[Stored data]
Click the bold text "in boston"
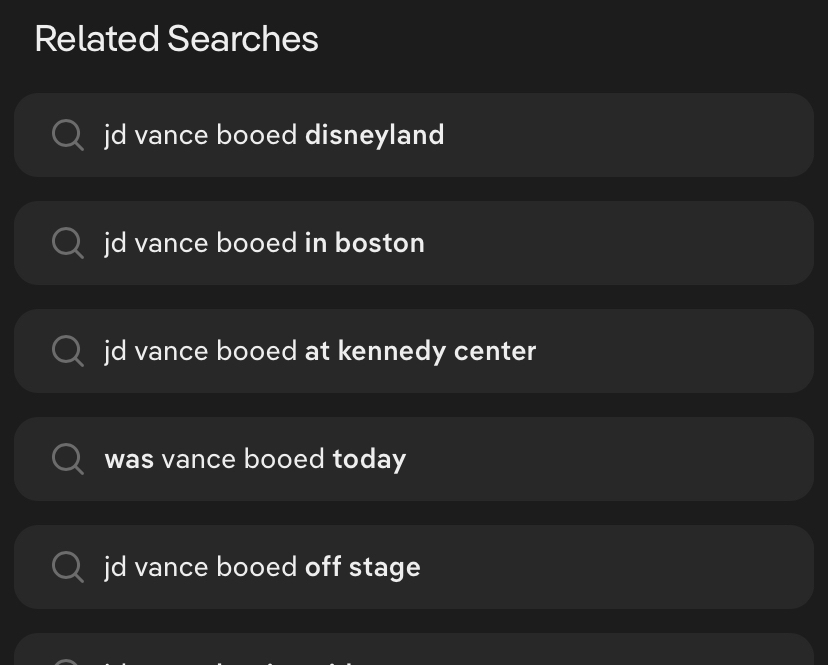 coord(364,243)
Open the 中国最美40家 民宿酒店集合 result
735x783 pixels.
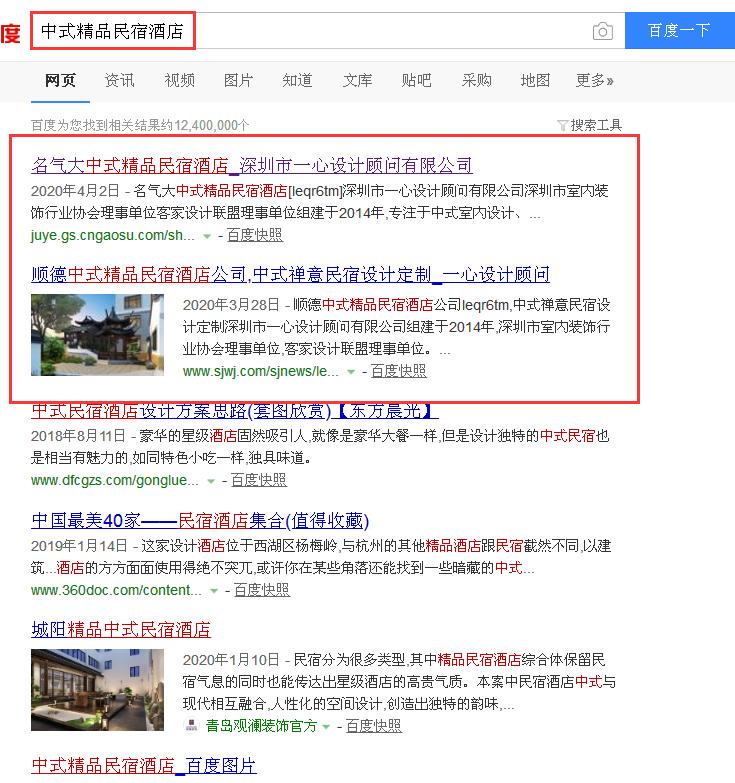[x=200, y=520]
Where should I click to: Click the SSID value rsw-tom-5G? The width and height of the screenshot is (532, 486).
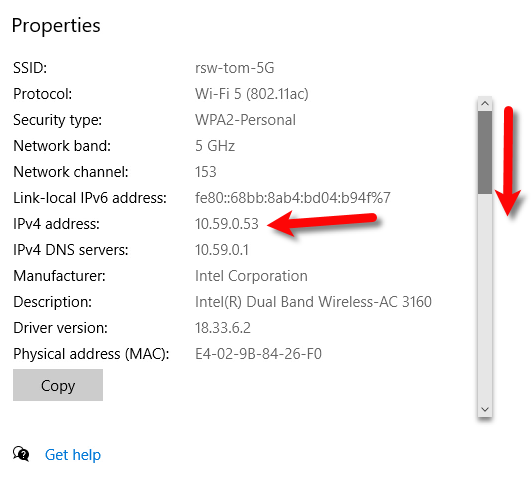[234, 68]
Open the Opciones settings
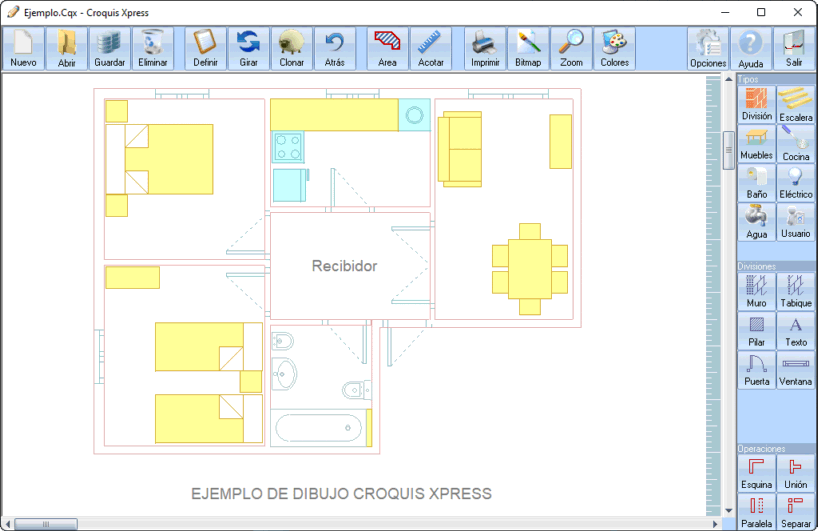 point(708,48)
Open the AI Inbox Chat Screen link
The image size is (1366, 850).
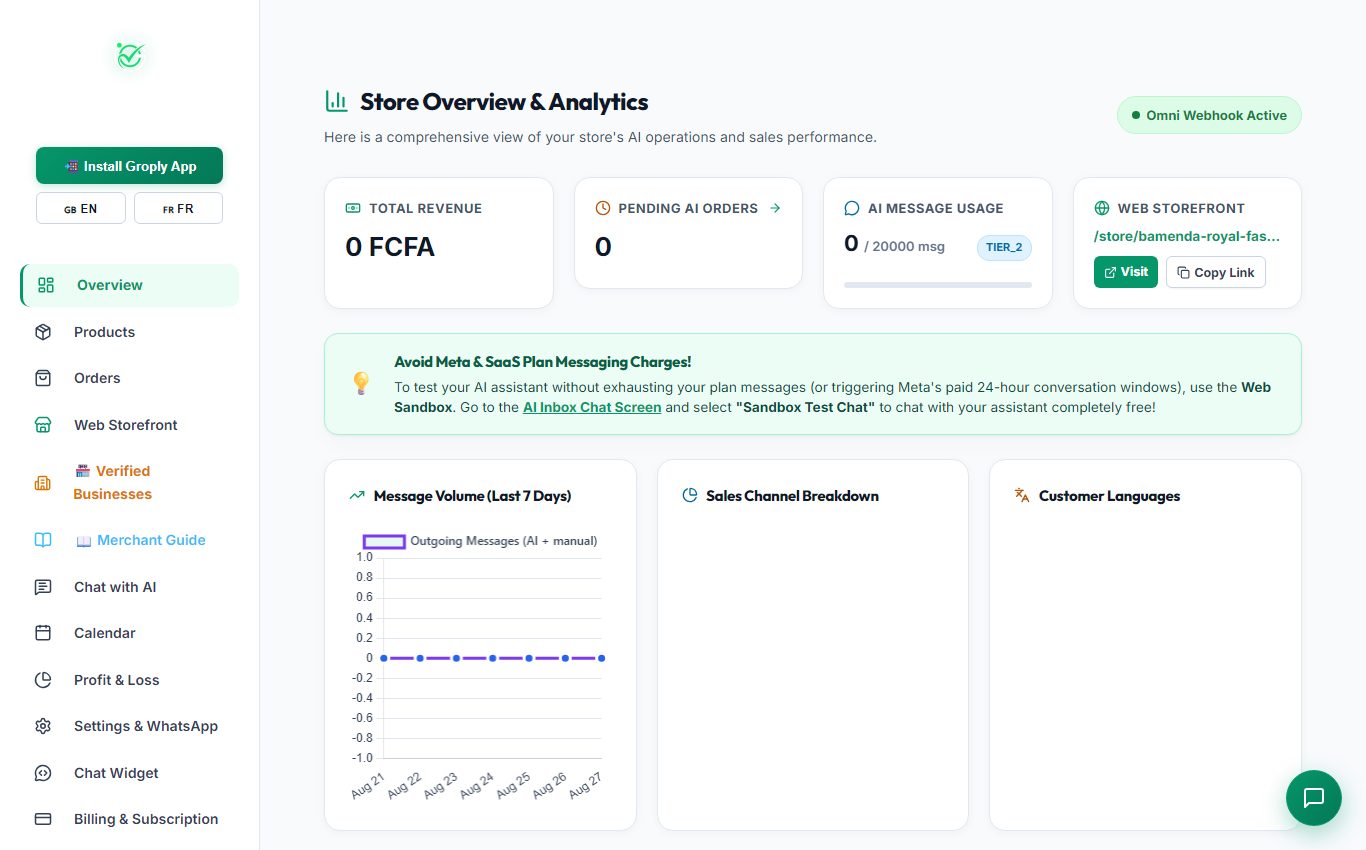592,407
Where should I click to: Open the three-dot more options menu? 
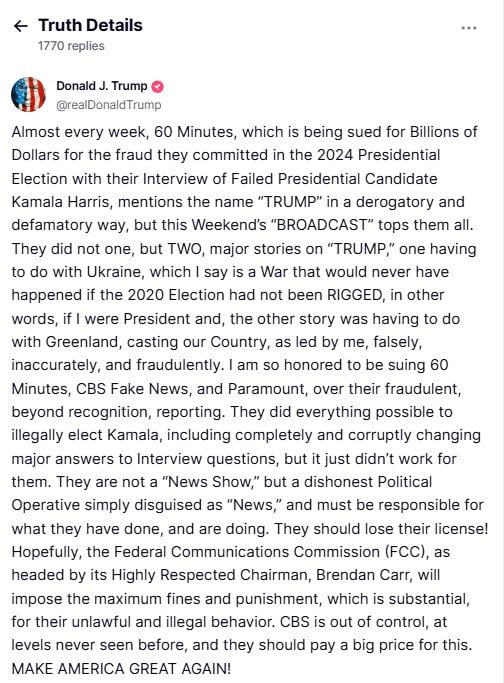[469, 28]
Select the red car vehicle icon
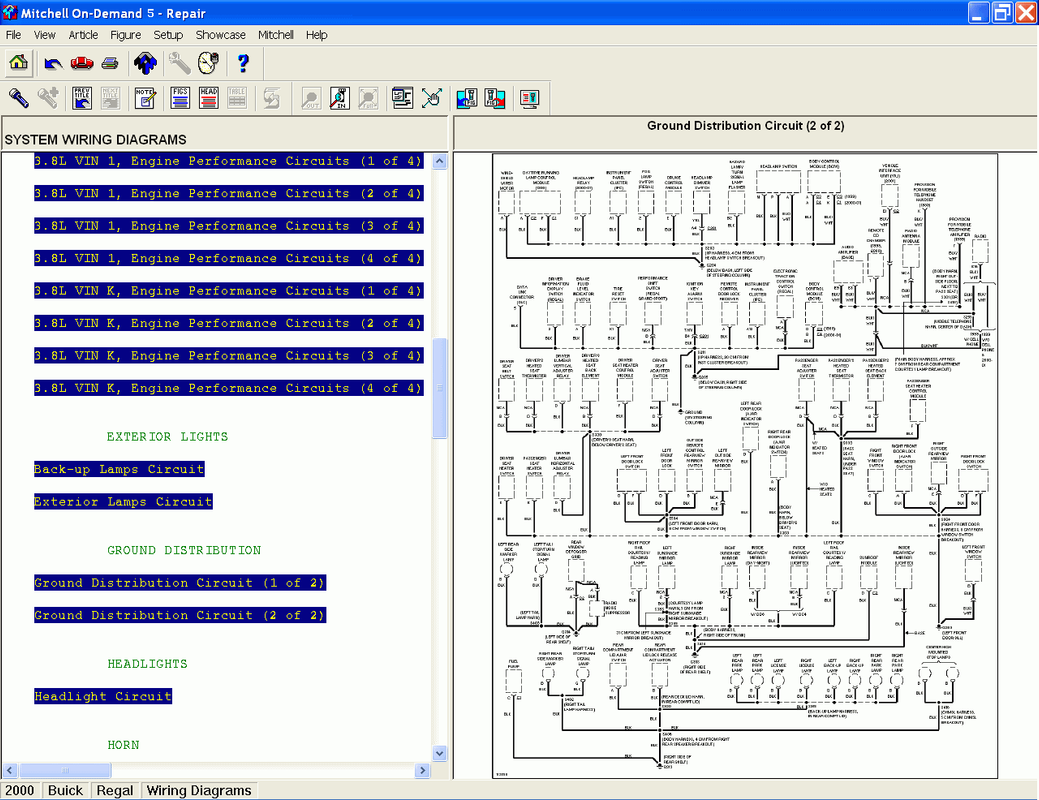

● Work required
Skip the pictures, then retype every line above exactly.

● Response box
Click the bold text "in boston"
 coord(364,243)
Open the 中国最美40家 民宿酒店集合 result
735x783 pixels.
[x=200, y=520]
Where should I click to: Click the SSID value rsw-tom-5G? The width and height of the screenshot is (532, 486).
[234, 68]
Open the Opciones settings
 point(708,48)
Open the AI Inbox Chat Screen link
The image size is (1366, 850).
592,407
Where should I click to: Open the three-dot more options menu? 
[469, 28]
Select the red car vehicle icon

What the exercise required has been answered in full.